Your output should be the line with "Screen dimensions: 690x509" and all following lines of the data below, through the end, repeated exactly.

Extracted material below:

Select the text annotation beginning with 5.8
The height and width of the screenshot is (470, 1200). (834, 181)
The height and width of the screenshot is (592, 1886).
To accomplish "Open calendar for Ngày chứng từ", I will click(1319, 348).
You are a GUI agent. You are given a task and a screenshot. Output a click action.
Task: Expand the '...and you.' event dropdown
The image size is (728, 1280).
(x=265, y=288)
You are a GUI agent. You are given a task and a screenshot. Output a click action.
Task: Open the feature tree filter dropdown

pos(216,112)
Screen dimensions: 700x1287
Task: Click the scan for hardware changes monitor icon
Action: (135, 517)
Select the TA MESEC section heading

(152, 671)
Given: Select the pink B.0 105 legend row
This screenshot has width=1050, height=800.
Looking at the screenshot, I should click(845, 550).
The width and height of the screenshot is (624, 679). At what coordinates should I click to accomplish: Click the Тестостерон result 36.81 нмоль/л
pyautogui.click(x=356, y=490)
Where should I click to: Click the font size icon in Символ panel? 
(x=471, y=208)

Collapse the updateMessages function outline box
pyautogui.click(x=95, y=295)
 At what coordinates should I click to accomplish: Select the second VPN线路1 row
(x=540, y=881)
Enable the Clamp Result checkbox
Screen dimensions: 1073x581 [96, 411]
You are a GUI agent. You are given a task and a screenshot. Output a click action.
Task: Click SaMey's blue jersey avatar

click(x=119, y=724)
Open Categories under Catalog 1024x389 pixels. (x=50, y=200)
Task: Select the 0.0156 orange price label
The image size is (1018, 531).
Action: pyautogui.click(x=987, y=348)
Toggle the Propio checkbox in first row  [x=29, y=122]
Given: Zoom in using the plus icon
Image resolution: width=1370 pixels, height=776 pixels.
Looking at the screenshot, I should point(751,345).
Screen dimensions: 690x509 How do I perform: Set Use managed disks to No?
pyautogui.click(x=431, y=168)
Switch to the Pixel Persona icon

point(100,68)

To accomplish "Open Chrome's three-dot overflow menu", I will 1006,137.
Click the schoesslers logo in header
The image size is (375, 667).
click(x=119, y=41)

End of Extracted material.

▸ **Your response**:
Screen dimensions: 690x509 How do I perform: Set Use managed disks to No?
pyautogui.click(x=431, y=168)
Switch to the Pixel Persona icon

point(100,68)

To accomplish "Open Chrome's three-dot overflow menu", I will 1006,137.
Click the schoesslers logo in header
The image size is (375, 667).
click(x=119, y=41)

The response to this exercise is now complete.